Hay veces que se me olvida sonreír

No hace mucho iba en el metro, como de costumbre, jugando con el móvil y escuchando música. Cuando vi que el señor que tenía sentado al lado se quedaba mirando mi pantalla.

Yo, sin darle mayor importancia, continúe leyendo el Twitter y contestando mensajes de WhatsApp, cuando a los pocos minutos, el señor me preguntó: “¿No me vas a dejar leer eso de sonreír?”. Al principio, me quedé extrañada, no sabía de lo que me estaba hablando. Pasados unos segundos recordé mi fondo de pantalla; una foto de Charles Chaplin, con la siguiente frase:

“Nunca te olvides de sonreír, porque el día que no sonrías será un día perdido”.

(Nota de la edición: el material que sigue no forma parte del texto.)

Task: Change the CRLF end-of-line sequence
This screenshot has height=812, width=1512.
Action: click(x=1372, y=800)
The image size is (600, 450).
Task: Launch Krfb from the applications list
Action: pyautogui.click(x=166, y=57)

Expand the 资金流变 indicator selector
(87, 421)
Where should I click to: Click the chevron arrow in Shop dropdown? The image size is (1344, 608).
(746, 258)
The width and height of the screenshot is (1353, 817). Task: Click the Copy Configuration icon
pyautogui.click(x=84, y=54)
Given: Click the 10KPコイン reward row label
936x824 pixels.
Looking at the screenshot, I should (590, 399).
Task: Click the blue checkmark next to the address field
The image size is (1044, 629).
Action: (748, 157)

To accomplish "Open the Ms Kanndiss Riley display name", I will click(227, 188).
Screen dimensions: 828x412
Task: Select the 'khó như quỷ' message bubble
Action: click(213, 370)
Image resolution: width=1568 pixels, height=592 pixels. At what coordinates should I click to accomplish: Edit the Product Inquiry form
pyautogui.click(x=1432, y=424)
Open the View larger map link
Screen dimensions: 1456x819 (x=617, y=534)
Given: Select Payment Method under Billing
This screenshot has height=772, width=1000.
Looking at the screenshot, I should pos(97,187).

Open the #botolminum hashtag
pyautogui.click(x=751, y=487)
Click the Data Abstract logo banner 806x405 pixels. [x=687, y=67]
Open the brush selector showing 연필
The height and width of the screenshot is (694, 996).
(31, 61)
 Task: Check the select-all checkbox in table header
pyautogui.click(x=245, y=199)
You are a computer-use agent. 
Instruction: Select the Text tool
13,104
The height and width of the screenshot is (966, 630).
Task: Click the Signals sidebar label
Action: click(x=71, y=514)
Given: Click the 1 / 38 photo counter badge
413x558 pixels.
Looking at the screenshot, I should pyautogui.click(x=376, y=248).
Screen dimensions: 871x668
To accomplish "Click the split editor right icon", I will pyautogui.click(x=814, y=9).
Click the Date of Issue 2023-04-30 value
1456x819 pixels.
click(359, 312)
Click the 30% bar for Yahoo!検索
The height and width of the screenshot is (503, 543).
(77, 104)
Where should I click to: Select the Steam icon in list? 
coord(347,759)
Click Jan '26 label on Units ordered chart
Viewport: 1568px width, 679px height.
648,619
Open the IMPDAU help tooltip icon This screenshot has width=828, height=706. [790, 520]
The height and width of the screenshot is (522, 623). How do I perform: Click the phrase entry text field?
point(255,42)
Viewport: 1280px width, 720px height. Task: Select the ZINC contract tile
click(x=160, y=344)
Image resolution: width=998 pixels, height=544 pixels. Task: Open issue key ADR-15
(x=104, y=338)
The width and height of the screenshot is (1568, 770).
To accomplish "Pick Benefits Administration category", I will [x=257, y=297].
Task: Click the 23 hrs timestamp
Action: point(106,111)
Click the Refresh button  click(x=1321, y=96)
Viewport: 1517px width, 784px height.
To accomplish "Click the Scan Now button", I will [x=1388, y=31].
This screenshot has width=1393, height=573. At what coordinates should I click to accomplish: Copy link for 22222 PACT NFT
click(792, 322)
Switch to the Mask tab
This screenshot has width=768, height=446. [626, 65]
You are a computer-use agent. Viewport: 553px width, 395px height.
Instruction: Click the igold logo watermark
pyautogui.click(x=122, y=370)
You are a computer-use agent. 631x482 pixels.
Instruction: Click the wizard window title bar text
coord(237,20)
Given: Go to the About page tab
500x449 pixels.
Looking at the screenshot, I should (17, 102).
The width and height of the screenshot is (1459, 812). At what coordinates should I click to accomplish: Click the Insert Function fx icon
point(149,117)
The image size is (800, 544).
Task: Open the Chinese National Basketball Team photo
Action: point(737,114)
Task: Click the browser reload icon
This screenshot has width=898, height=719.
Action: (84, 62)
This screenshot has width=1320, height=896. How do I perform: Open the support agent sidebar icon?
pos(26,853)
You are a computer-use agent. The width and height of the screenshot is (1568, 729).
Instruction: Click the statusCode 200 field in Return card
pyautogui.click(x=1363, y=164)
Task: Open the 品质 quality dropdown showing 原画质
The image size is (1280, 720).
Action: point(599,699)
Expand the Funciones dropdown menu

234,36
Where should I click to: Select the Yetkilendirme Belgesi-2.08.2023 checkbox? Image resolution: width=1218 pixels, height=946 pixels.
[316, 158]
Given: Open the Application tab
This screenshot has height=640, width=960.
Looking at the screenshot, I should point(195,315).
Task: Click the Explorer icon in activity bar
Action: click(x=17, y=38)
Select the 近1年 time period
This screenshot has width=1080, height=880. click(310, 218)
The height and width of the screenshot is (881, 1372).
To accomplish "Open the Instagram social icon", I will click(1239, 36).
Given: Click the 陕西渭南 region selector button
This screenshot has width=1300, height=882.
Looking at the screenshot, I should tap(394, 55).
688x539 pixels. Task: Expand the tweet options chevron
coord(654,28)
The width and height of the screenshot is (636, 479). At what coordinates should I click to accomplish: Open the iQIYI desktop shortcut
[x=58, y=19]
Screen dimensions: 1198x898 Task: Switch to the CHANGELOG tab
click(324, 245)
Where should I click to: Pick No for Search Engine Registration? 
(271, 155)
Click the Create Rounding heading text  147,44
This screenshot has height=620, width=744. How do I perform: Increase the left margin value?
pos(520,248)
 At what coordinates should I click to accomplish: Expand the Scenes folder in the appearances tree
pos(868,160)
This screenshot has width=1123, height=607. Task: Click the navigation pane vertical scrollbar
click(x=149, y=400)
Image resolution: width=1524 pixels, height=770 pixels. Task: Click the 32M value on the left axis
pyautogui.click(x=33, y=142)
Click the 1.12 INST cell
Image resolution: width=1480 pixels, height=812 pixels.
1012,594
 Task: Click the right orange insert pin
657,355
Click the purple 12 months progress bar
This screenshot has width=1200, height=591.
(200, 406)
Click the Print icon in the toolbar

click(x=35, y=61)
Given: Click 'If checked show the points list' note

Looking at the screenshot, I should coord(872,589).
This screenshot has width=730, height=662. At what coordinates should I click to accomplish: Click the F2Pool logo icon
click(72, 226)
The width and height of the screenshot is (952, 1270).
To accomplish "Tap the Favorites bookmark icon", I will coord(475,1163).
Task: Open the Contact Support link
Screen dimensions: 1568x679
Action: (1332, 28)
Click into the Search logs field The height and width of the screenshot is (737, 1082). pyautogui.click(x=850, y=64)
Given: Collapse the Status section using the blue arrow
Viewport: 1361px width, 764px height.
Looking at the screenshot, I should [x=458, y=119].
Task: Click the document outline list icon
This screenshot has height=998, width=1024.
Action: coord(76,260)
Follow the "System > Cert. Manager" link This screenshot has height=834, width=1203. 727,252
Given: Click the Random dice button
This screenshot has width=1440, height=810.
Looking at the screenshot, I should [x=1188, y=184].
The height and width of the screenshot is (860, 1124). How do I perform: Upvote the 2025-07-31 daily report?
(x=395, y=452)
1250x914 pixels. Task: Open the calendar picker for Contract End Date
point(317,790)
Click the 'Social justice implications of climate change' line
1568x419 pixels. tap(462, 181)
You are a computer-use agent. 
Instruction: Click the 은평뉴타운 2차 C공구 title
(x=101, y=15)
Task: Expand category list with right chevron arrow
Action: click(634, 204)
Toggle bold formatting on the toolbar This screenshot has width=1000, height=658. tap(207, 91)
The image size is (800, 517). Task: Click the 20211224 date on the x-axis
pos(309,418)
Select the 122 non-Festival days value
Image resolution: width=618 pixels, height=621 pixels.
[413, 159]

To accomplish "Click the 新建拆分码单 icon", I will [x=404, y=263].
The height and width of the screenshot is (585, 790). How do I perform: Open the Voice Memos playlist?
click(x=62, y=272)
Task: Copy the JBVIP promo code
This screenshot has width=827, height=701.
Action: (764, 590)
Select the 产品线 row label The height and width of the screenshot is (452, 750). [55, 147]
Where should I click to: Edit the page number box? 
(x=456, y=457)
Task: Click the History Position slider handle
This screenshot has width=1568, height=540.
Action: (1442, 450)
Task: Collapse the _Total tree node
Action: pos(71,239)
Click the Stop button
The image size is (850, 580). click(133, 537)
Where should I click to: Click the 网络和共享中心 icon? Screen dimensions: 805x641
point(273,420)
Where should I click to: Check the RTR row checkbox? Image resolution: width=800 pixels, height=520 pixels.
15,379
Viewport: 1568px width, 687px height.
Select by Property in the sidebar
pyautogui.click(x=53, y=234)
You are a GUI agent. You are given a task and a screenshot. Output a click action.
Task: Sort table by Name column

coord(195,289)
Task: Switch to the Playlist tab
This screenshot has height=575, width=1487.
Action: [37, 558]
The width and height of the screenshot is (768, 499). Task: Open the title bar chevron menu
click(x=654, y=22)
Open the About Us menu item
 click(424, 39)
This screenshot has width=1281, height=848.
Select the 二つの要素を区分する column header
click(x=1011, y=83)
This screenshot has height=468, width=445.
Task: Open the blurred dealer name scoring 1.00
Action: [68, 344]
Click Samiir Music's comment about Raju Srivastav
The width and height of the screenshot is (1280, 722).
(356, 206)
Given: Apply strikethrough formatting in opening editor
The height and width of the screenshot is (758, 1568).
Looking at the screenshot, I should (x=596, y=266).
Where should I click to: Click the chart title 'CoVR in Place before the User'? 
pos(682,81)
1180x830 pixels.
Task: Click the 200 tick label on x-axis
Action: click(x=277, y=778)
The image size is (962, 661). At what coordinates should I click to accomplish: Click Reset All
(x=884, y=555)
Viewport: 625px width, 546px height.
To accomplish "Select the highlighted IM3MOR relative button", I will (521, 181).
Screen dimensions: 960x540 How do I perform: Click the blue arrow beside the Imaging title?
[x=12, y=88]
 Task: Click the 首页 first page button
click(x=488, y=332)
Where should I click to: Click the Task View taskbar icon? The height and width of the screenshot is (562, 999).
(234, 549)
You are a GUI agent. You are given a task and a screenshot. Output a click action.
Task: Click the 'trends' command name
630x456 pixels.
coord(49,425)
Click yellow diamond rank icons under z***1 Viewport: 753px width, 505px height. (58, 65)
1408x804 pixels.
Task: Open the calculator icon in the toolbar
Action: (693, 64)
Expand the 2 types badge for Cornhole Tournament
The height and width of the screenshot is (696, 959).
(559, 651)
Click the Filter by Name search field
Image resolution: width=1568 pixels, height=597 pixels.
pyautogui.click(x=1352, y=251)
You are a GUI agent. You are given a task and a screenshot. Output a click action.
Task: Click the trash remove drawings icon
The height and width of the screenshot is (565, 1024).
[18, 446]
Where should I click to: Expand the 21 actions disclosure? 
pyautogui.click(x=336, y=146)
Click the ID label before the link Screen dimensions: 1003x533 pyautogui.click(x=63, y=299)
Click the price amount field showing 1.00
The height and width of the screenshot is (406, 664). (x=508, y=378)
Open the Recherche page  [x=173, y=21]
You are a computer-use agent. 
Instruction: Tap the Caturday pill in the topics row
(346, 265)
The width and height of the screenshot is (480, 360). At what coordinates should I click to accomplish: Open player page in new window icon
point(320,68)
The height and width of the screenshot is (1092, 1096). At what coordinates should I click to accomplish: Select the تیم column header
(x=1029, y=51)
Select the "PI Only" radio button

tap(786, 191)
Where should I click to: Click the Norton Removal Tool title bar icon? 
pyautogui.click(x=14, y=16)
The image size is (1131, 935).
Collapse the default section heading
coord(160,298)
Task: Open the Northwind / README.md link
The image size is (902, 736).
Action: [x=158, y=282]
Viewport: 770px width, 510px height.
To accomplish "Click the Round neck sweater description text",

Le mostré la pantalla del móvil, para que pudiera leer la frase. Cuando terminó, el hombre se quedó reflexionando unos minutos, y después, me preguntó: “¿Hay veces que se te olvida sonreír?”. Yo me quedé un poco desconcertada sin saber qué responder. Y luego le dije: “A veces, por eso llevo esa frase en la pantalla. Siempre es bueno recordarlo, y por lo menos al mirarlo, sonrío”.

Continuamos hablando un par de paradas más, y al despedirme de aquel hombre, le dije: “No se olvide de sonreír”.

Al bajarme del vagón, me quedé pensando. Se me quedó marcado ese momento. Esa pregunta. “¿Hay veces que se te olvida sonreír?”. Pues sí, hay veces en las que se me olvida algo tan simple. Y no es que tenga motivos para no ser feliz, porque no los tengo; sino que muchas veces siento dentro de mí una sensación de vacío que no sé qué es lo que me falta, cual puede ser la pieza que complete el hueco que me queda por rellenar.

Sin embargo, y tras pensarlo un poco cada día, no puedo pasarme 24 horas sin sonreír, siempre hay un motivo, por pequeño que sea.

A todas las personas que me hacen sonreír cada día, estén o no estén. Gracias.